The findings are published in the journal Scientific Reports, a Nature Publishing Group Journal.
According to the authors, 10% to 11% percent of American babies are born prematurely. This new study suggest that factors contributing to early birth might also impact the brain's development in the womb, leading to significant neurodevelopmental disorders, such as autism, attention deficit hyperactivity disorder, and cerebral palsy.
In the study, Yale School of Medicine researchers Laura Ment, M.D., Dustin Scheinost, and R. Todd Constable collaborated closely with principal investigator Moriah Thomason of Wayne State University, and Roberto Romero, M.D., chief of the Perinatology Research Branch and Program Director for Obstetrics and Maternal-Fetal Medicine of NICHD/NIH.
The research team used fetal resting-state functional magnetic resonance imaging to measure brain connectivity in utero in 32 human fetuses with normal brain anatomy, 14 of which were subsequently delivered preterm (between 24 and 35 weeks).
Patients were studied at Wayne State and Scheinost, assistant professor in the Magnetic Resonance Research Center at Yale School of Medicine, spearheaded the analysis using novel functional magnetic resonance imaging strategies to detect differences in neural networks between study groups.
The team found that systems-level neural connectivity was weaker in fetuses that would subsequently be born preterm. The findings were localized in left-hemisphere, pre-language regions of the brain.

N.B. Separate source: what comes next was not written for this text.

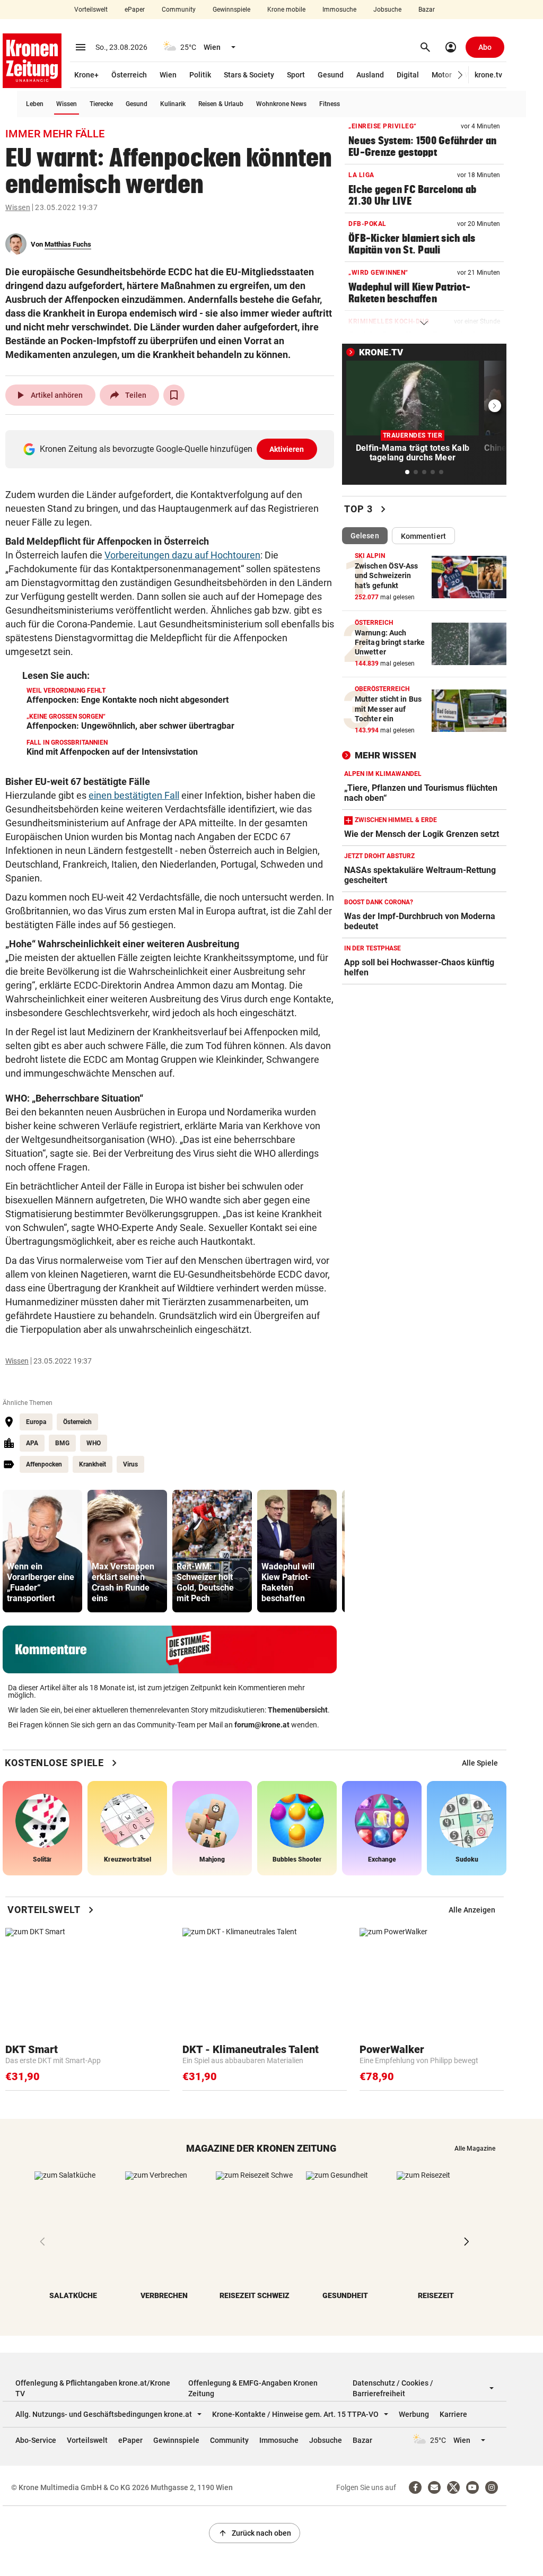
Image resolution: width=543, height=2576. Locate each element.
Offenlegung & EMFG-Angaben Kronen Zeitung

"It was striking to see brain differences associated with preterm birth many weeks before the infants were prematurely-born," said Scheinost. "Preterm infants are known to have brain changes in language regions, and we were particularly surprised that the fetal differences we detected were in these same language regions."
Co-author Ment said these findings suggest that some prematurely born infants show changes in neural systems prior to birth. "Impaired connectivity in language regions in infants born long before their due dates needs further study, but is important for future research into both the causes and outcomes of preterm birth," said Ment, professor of pediatrics and neurology at Yale School of Medicine.
The team's future research will focus on potential causes of prematurity, such as infection and inflammation, to determine whether and how those conditions influence brain development in utero. They also will follow the study participants' children to establish long-term outcomes.